EXERCISE BRIEF: Copy out all the records, word for word.

ENTRIES SUPPLIED:
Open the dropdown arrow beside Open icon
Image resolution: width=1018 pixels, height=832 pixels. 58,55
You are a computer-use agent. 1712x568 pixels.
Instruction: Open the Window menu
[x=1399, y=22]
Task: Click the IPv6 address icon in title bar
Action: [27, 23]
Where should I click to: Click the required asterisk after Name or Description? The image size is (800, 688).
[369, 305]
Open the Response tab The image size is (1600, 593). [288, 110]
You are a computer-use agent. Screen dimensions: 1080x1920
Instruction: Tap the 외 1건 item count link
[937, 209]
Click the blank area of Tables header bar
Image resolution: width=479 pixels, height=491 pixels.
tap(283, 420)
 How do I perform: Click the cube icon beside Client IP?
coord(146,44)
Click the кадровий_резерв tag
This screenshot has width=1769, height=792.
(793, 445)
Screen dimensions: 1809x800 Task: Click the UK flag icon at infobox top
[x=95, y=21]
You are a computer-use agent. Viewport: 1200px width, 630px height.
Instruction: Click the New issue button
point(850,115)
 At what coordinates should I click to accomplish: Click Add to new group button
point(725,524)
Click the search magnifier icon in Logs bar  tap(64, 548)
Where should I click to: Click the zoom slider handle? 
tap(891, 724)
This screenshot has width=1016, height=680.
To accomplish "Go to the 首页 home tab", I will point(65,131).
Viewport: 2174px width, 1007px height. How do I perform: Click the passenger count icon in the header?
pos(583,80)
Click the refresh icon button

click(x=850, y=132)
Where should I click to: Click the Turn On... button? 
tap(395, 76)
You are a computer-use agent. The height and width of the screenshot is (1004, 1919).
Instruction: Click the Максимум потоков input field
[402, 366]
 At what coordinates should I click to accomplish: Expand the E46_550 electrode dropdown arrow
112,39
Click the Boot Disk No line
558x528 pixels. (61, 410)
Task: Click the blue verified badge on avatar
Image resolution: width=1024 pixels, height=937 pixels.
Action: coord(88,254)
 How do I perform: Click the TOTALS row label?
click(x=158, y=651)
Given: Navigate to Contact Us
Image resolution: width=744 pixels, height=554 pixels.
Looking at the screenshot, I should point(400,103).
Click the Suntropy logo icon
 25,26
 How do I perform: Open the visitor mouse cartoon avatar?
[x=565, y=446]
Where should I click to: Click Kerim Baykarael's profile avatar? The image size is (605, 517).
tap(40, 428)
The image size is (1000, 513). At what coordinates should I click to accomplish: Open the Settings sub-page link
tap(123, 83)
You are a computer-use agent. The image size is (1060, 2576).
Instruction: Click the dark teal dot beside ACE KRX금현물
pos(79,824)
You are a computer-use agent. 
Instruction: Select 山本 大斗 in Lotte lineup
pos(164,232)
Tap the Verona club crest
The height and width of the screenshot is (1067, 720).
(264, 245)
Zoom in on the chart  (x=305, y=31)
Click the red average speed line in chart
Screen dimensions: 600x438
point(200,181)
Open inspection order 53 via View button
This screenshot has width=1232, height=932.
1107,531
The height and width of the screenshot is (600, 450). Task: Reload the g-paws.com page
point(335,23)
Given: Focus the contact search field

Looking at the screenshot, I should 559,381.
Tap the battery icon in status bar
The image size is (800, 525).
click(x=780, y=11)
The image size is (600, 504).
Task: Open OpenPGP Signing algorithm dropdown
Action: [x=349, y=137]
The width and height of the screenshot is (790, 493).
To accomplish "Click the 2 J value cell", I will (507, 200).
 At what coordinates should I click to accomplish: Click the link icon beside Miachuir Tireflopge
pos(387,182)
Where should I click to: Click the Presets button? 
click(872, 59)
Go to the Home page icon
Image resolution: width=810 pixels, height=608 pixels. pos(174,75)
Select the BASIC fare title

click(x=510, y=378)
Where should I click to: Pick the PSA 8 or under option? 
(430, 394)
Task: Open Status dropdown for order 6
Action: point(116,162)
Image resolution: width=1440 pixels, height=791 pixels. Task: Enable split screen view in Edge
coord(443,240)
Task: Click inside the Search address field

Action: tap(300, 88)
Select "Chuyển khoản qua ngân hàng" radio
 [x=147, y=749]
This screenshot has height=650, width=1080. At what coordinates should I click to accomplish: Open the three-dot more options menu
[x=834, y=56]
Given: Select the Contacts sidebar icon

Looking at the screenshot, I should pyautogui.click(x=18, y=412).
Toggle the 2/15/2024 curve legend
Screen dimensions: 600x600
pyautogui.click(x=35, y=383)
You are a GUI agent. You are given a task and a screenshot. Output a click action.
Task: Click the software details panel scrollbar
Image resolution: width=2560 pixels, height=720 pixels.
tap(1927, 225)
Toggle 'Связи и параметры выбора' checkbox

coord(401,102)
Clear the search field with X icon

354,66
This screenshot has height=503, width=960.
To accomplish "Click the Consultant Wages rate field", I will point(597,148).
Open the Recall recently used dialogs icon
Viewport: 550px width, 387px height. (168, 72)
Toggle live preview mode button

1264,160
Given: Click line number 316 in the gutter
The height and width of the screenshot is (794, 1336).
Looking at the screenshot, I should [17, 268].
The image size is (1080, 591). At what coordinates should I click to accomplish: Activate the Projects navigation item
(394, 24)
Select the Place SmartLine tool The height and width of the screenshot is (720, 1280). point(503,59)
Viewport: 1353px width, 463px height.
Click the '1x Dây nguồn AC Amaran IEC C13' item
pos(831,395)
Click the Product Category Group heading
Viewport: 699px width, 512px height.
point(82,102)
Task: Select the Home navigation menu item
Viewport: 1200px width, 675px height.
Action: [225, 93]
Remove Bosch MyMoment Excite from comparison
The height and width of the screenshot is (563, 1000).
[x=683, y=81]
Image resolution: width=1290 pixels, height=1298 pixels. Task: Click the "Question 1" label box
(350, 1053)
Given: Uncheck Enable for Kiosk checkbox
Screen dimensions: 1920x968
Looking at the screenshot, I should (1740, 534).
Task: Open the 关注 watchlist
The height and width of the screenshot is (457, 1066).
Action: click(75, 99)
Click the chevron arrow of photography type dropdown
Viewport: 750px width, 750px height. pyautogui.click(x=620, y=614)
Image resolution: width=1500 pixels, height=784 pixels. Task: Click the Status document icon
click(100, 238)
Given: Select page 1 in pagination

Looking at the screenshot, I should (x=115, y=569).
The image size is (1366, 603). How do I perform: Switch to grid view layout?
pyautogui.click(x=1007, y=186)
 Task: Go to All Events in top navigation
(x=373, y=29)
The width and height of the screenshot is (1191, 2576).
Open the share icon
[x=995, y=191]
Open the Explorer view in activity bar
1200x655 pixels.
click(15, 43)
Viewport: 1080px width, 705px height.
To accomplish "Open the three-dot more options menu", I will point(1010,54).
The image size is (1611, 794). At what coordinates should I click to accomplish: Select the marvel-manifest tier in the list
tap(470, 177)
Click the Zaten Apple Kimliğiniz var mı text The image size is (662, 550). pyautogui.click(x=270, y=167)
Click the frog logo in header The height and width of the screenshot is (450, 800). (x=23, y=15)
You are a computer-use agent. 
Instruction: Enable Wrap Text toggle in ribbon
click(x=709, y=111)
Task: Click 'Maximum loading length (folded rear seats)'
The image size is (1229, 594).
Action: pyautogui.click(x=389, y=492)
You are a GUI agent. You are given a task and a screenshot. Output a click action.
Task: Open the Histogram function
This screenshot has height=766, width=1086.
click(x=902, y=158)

EXPECTED ANSWER:
Open the dropdown arrow beside Open icon
Image resolution: width=1018 pixels, height=832 pixels. 58,55
You are a computer-use agent. 1712x568 pixels.
Instruction: Open the Window menu
[x=1399, y=22]
Task: Click the IPv6 address icon in title bar
Action: [27, 23]
Where should I click to: Click the required asterisk after Name or Description? The image size is (800, 688).
[369, 305]
Open the Response tab The image size is (1600, 593). [288, 110]
You are a computer-use agent. Screen dimensions: 1080x1920
Instruction: Tap the 외 1건 item count link
[937, 209]
Click the blank area of Tables header bar
Image resolution: width=479 pixels, height=491 pixels.
tap(283, 420)
 How do I perform: Click the cube icon beside Client IP?
coord(146,44)
Click the кадровий_резерв tag
This screenshot has width=1769, height=792.
(793, 445)
Screen dimensions: 1809x800 Task: Click the UK flag icon at infobox top
[x=95, y=21]
You are a computer-use agent. Viewport: 1200px width, 630px height.
Instruction: Click the New issue button
point(850,115)
 At what coordinates should I click to accomplish: Click Add to new group button
point(725,524)
Click the search magnifier icon in Logs bar  tap(64, 548)
Where should I click to: Click the zoom slider handle? 
tap(891, 724)
This screenshot has width=1016, height=680.
To accomplish "Go to the 首页 home tab", I will point(65,131).
Viewport: 2174px width, 1007px height. How do I perform: Click the passenger count icon in the header?
pos(583,80)
Click the refresh icon button

click(x=850, y=132)
Where should I click to: Click the Turn On... button? 
tap(395, 76)
You are a computer-use agent. The height and width of the screenshot is (1004, 1919).
Instruction: Click the Максимум потоков input field
[402, 366]
 At what coordinates should I click to accomplish: Expand the E46_550 electrode dropdown arrow
112,39
Click the Boot Disk No line
558x528 pixels. (61, 410)
Task: Click the blue verified badge on avatar
Image resolution: width=1024 pixels, height=937 pixels.
Action: coord(88,254)
 How do I perform: Click the TOTALS row label?
click(x=158, y=651)
Given: Navigate to Contact Us
Image resolution: width=744 pixels, height=554 pixels.
Looking at the screenshot, I should point(400,103).
Click the Suntropy logo icon
 25,26
 How do I perform: Open the visitor mouse cartoon avatar?
[x=565, y=446]
Where should I click to: Click Kerim Baykarael's profile avatar? The image size is (605, 517).
tap(40, 428)
The image size is (1000, 513). At what coordinates should I click to accomplish: Open the Settings sub-page link
tap(123, 83)
You are a computer-use agent. The image size is (1060, 2576).
Instruction: Click the dark teal dot beside ACE KRX금현물
pos(79,824)
You are a computer-use agent. 
Instruction: Select 山本 大斗 in Lotte lineup
pos(164,232)
Tap the Verona club crest
The height and width of the screenshot is (1067, 720).
(264, 245)
Zoom in on the chart  (x=305, y=31)
Click the red average speed line in chart
Screen dimensions: 600x438
point(200,181)
Open inspection order 53 via View button
This screenshot has width=1232, height=932.
1107,531
The height and width of the screenshot is (600, 450). Task: Reload the g-paws.com page
point(335,23)
Given: Focus the contact search field

Looking at the screenshot, I should 559,381.
Tap the battery icon in status bar
The image size is (800, 525).
click(x=780, y=11)
The image size is (600, 504).
Task: Open OpenPGP Signing algorithm dropdown
Action: [x=349, y=137]
The width and height of the screenshot is (790, 493).
To accomplish "Click the 2 J value cell", I will (507, 200).
 At what coordinates should I click to accomplish: Click the link icon beside Miachuir Tireflopge
pos(387,182)
Where should I click to: Click the Presets button? 
click(872, 59)
Go to the Home page icon
Image resolution: width=810 pixels, height=608 pixels. pos(174,75)
Select the BASIC fare title

click(x=510, y=378)
Where should I click to: Pick the PSA 8 or under option? 
(430, 394)
Task: Open Status dropdown for order 6
Action: point(116,162)
Image resolution: width=1440 pixels, height=791 pixels. Task: Enable split screen view in Edge
coord(443,240)
Task: Click inside the Search address field

Action: tap(300, 88)
Select "Chuyển khoản qua ngân hàng" radio
 [x=147, y=749]
This screenshot has height=650, width=1080. At what coordinates should I click to accomplish: Open the three-dot more options menu
[x=834, y=56]
Given: Select the Contacts sidebar icon

Looking at the screenshot, I should pyautogui.click(x=18, y=412).
Toggle the 2/15/2024 curve legend
Screen dimensions: 600x600
pyautogui.click(x=35, y=383)
You are a GUI agent. You are given a task and a screenshot. Output a click action.
Task: Click the software details panel scrollbar
Image resolution: width=2560 pixels, height=720 pixels.
tap(1927, 225)
Toggle 'Связи и параметры выбора' checkbox

coord(401,102)
Clear the search field with X icon

354,66
This screenshot has height=503, width=960.
To accomplish "Click the Consultant Wages rate field", I will point(597,148).
Open the Recall recently used dialogs icon
Viewport: 550px width, 387px height. (168, 72)
Toggle live preview mode button

1264,160
Given: Click line number 316 in the gutter
The height and width of the screenshot is (794, 1336).
Looking at the screenshot, I should [17, 268].
The image size is (1080, 591). At what coordinates should I click to accomplish: Activate the Projects navigation item
(394, 24)
Select the Place SmartLine tool The height and width of the screenshot is (720, 1280). point(503,59)
Viewport: 1353px width, 463px height.
Click the '1x Dây nguồn AC Amaran IEC C13' item
pos(831,395)
Click the Product Category Group heading
Viewport: 699px width, 512px height.
point(82,102)
Task: Select the Home navigation menu item
Viewport: 1200px width, 675px height.
Action: [225, 93]
Remove Bosch MyMoment Excite from comparison
The height and width of the screenshot is (563, 1000).
[x=683, y=81]
Image resolution: width=1290 pixels, height=1298 pixels. Task: Click the "Question 1" label box
(350, 1053)
Given: Uncheck Enable for Kiosk checkbox
Screen dimensions: 1920x968
Looking at the screenshot, I should (1740, 534).
Task: Open the 关注 watchlist
The height and width of the screenshot is (457, 1066).
Action: click(75, 99)
Click the chevron arrow of photography type dropdown
Viewport: 750px width, 750px height. pyautogui.click(x=620, y=614)
Image resolution: width=1500 pixels, height=784 pixels. Task: Click the Status document icon
click(100, 238)
Given: Select page 1 in pagination

Looking at the screenshot, I should (x=115, y=569).
The image size is (1366, 603). How do I perform: Switch to grid view layout?
pyautogui.click(x=1007, y=186)
 Task: Go to All Events in top navigation
(x=373, y=29)
The width and height of the screenshot is (1191, 2576).
Open the share icon
[x=995, y=191]
Open the Explorer view in activity bar
1200x655 pixels.
click(15, 43)
Viewport: 1080px width, 705px height.
To accomplish "Open the three-dot more options menu", I will point(1010,54).
The image size is (1611, 794). At what coordinates should I click to accomplish: Select the marvel-manifest tier in the list
tap(470, 177)
Click the Zaten Apple Kimliğiniz var mı text The image size is (662, 550). pyautogui.click(x=270, y=167)
Click the frog logo in header The height and width of the screenshot is (450, 800). (x=23, y=15)
You are a computer-use agent. 
Instruction: Enable Wrap Text toggle in ribbon
click(x=709, y=111)
Task: Click 'Maximum loading length (folded rear seats)'
The image size is (1229, 594).
Action: pyautogui.click(x=389, y=492)
You are a GUI agent. You are given a task and a screenshot. Output a click action.
Task: Open the Histogram function
This screenshot has height=766, width=1086.
click(x=902, y=158)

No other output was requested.